2020: Adam Sandler for Best Actor in Uncut Gems

Sandler’s brief and inexplicable career revival with Uncut Gems took everyone by surprise. That the same man who wrote, produced and starred in Don’t Mess with the Zohan could also deliver as earnest, hilarious, charming and genuinely anxiety-inducing a performance as Sandler does as a pawnbroker and gambler Howard Ratner was stunning, and for it, he absolutely deserved an Oscar.

Not even a nomination, in a year particularly weak in Best Actor performances. Where Phoenix’s win for Joker was delivered on a platter by the year-round hype for a film ‘edgy’ enough to keep comic book movies cool, and Driver’s nomination was based on the Academy’s consensus that loud seemingly equals good. You would have thought that Sandler’s career narrative from low-brow comedy king to delivering the best dramatic performance of his career would have made the critics take the bait.

2021: One Night in Miami… nomination for Best Picture

Whilst undeniably Oscar bait, it works. Regina King’s One Night in Miami… is a masterfully written, well-acted account of a fateful meeting between Malcolm X, Muhammad Ali, Jim Brown, and Sam Cooke on one night in Miami in 1964.

2021 was a year of milestones, the first woman of colour to win Best Director, the first Korean to win an acting Oscar, and generally categories where POC stories featured heavily. Therefore, it was a surprise that One Night in Miami… got such little attention but I have a feeling that it will age well enough to perhaps one day get its just deserts.

2022: King Richard for Best Original Screenplay

In the year when the internet’s collective outrage focused on Will Smith’s little outburst rather than much of the awards themselves, many of the questionable nominations and winners were mostly overlooked.

So the fact that Kenneth Branagh’s typically saccharin attempt at a Ken Loach movie with Belfast was able to win Best Original Screenplay without the very appropriate shock and horror that it deserves, was in my opinion the much greater controversy of the night. Especially so, when in the process it also knocked out the universally well-regarded sporting biopic King Richard whose difficult and divisive protagonist seemed to rub off a little too much onto its star. Regardless, I would pick King Richard miles above Belfast 11 times out of 10.
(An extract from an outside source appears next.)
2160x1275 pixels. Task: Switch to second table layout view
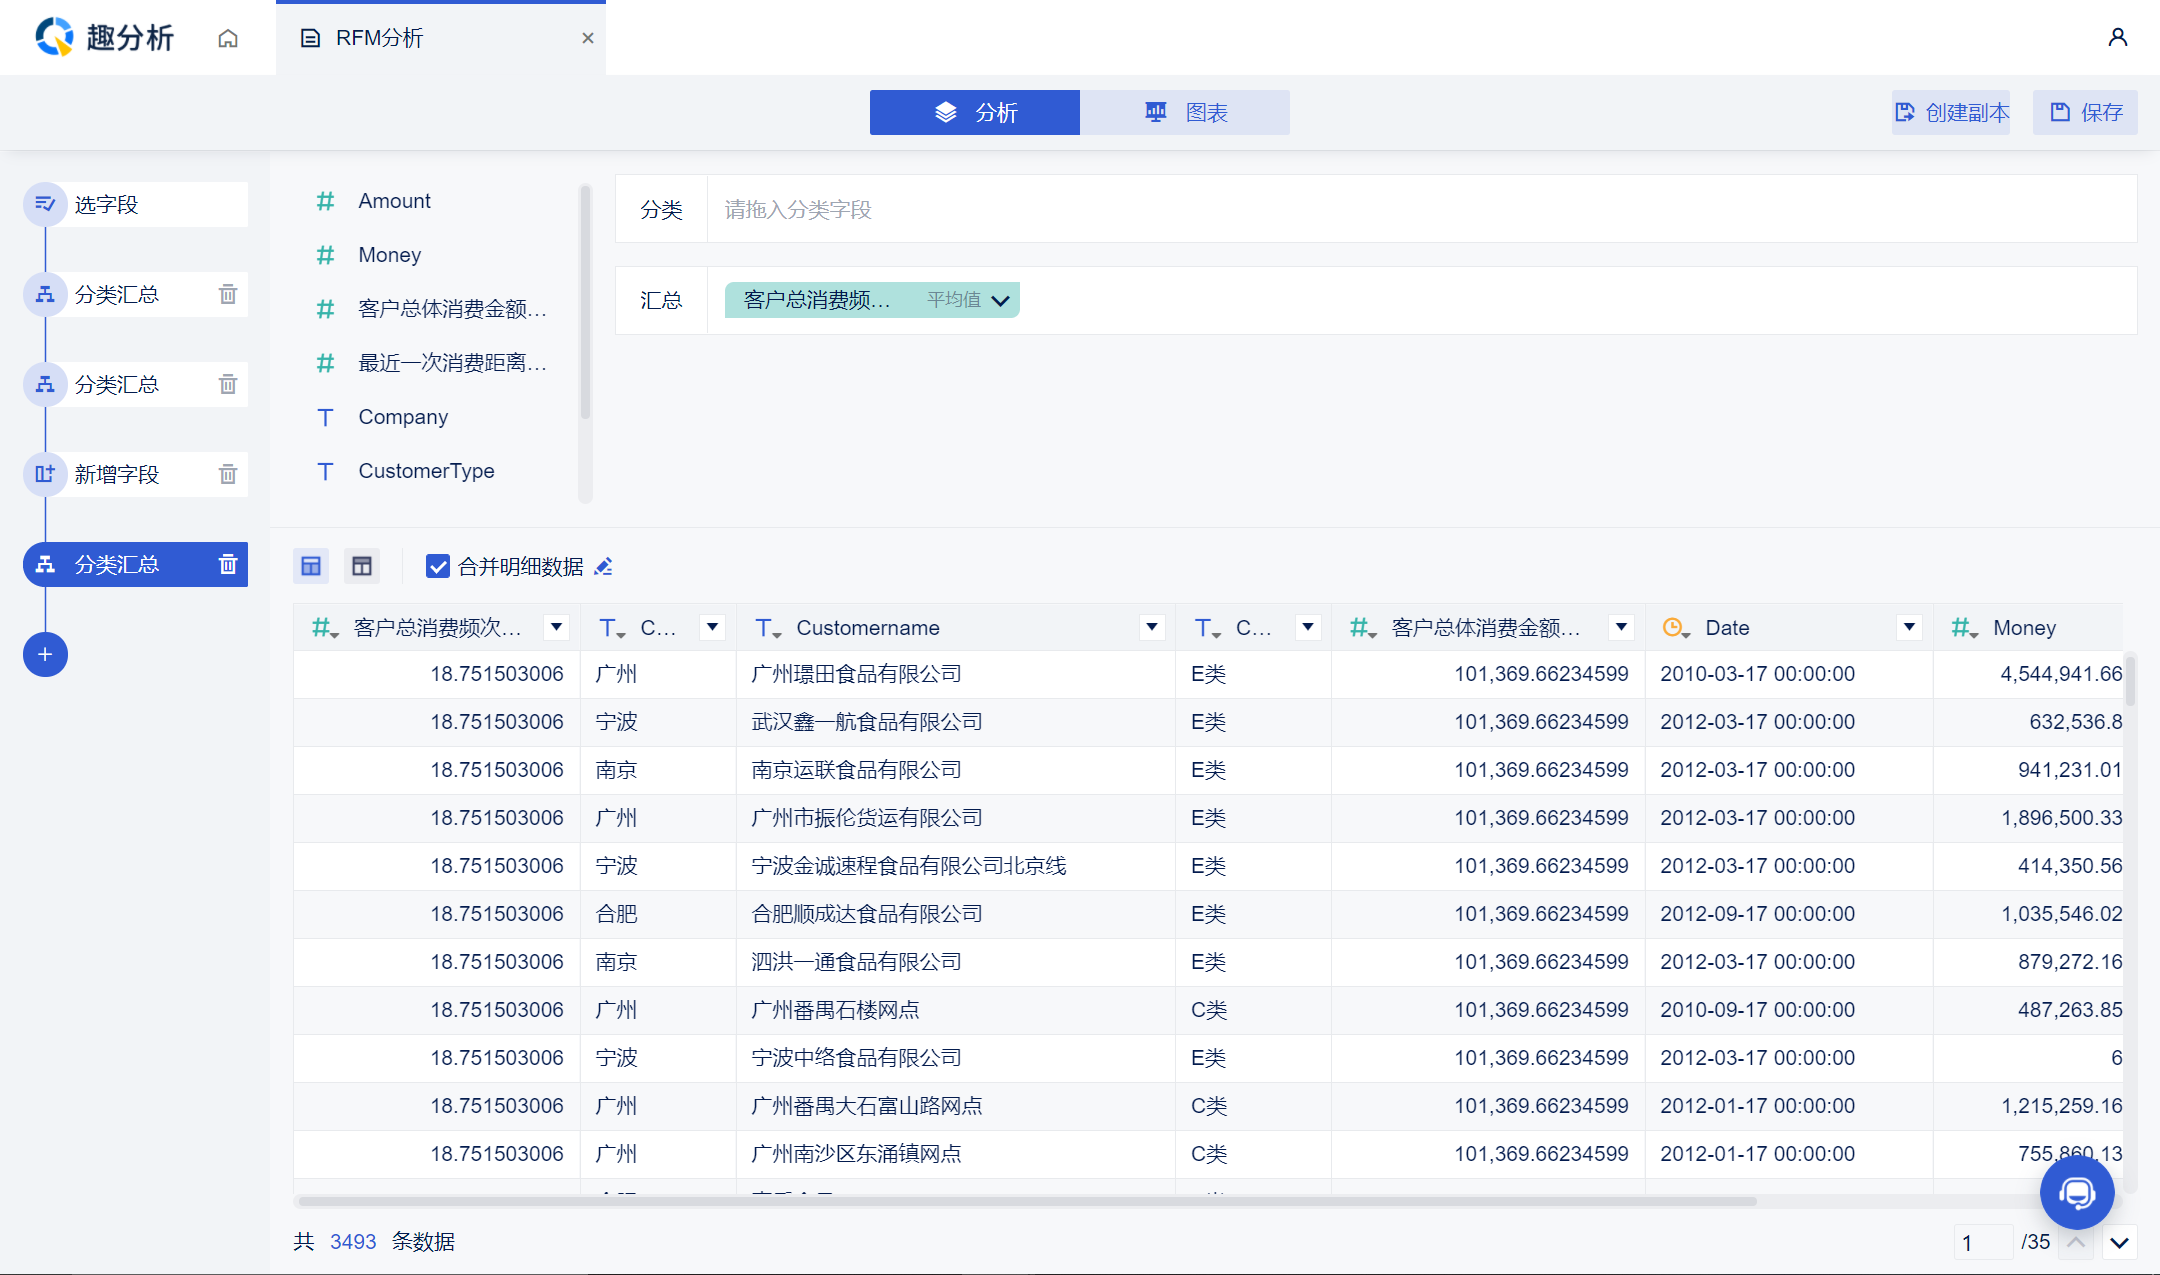coord(362,567)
2023: Paul Mescal for Best Actor in Aftersun

In a film that blew audiences away, Paul Mescal in Aftersun confirmed his status as an up-and-coming star after Normal People with an emotionally mature performance that is still getting fresh TikTok edits two years later. It is filled with a gentle sadness and regret that has obviously lingered in people’s minds and deserved recognition with an Oscar.
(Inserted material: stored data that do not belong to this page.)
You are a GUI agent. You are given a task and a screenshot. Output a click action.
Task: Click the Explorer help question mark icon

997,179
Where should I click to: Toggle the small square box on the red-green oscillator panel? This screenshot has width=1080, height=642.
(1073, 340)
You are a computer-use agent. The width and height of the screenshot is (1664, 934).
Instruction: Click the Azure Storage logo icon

2024: The Zone of Interest for Best Adapted Screenplay

Finally, we come to this year’s awards. The 96th Oscars promised a lot, 2023 was the year of the cinema’s bounce back with Barbenheimer, Hayao Miyazaki’s (almost certainly not) final film and most excitingly of all for me, the long-awaited return of British director Johnathan Glazer from his decade long hiatus.

His holocaust domestic drama The Zone of Interest is a far departure from his prior work and concerns itself with a subject matter and medium (of sound) in a manner that is in equal parts engaging and horrifying. In short, it is a must-see film and one that stands authoritatively in Glazer’s brilliant filmography up until now.
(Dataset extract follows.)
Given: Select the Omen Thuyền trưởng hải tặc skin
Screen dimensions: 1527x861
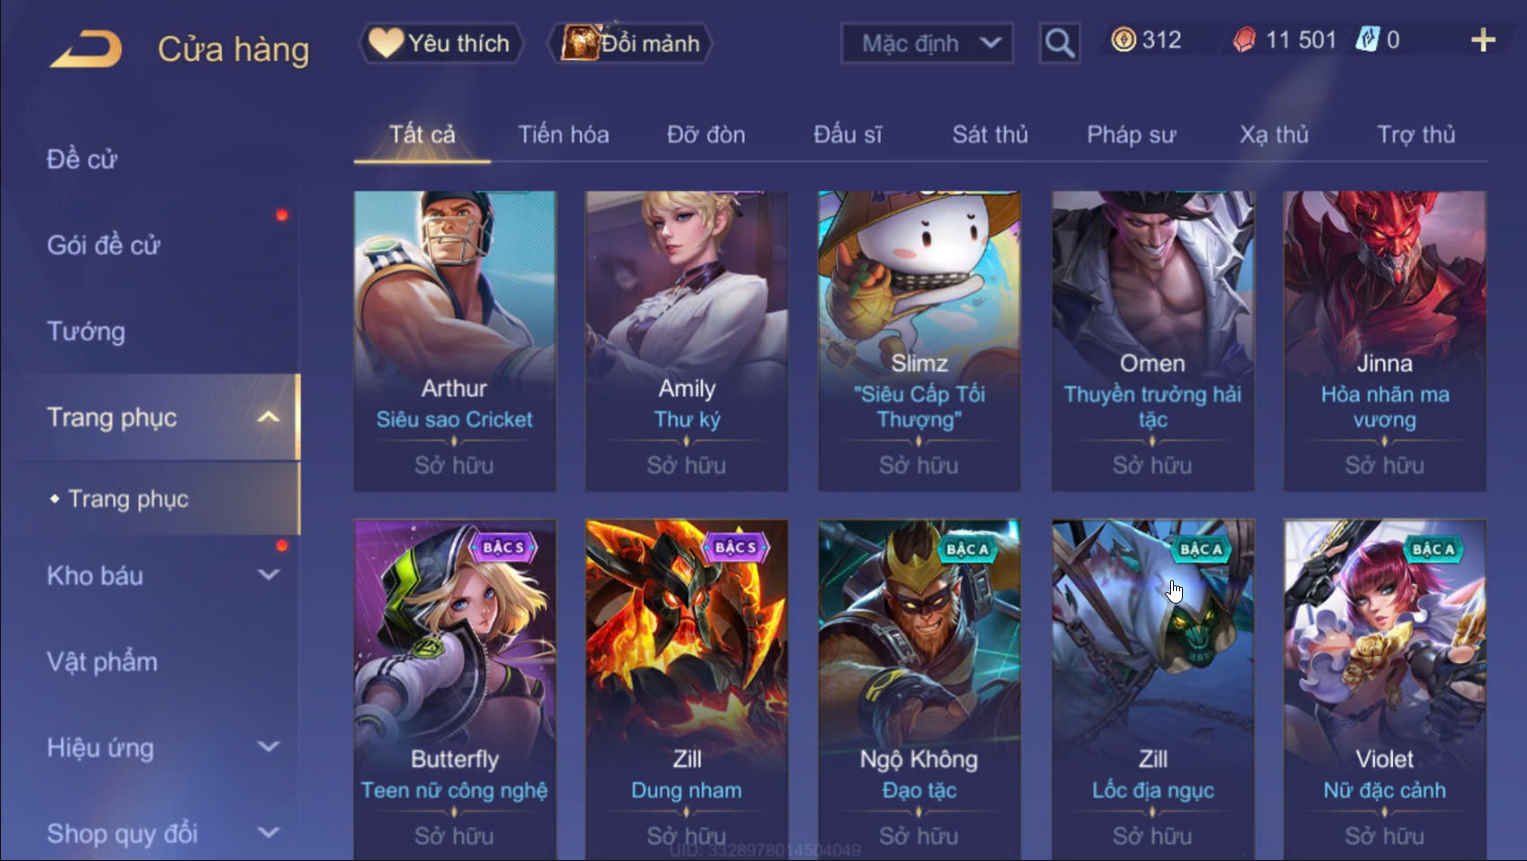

Whilst the film did receive Oscars for both Best Sound and Best International Feature Film, it also lost out in three other categories and I can’t list enough superlatives to say why it deserved them all. However, to pick one, the winner of Best Adapted Screenplay, American fiction, whilst a decent movie was too much of a mess to be considered as well adapted, whereas The Zone of Interest, whilst loosely a version of Martin Amis’ book, adopts its atmosphere and message with cutting precision and so by far and away deserved this year’s Oscar.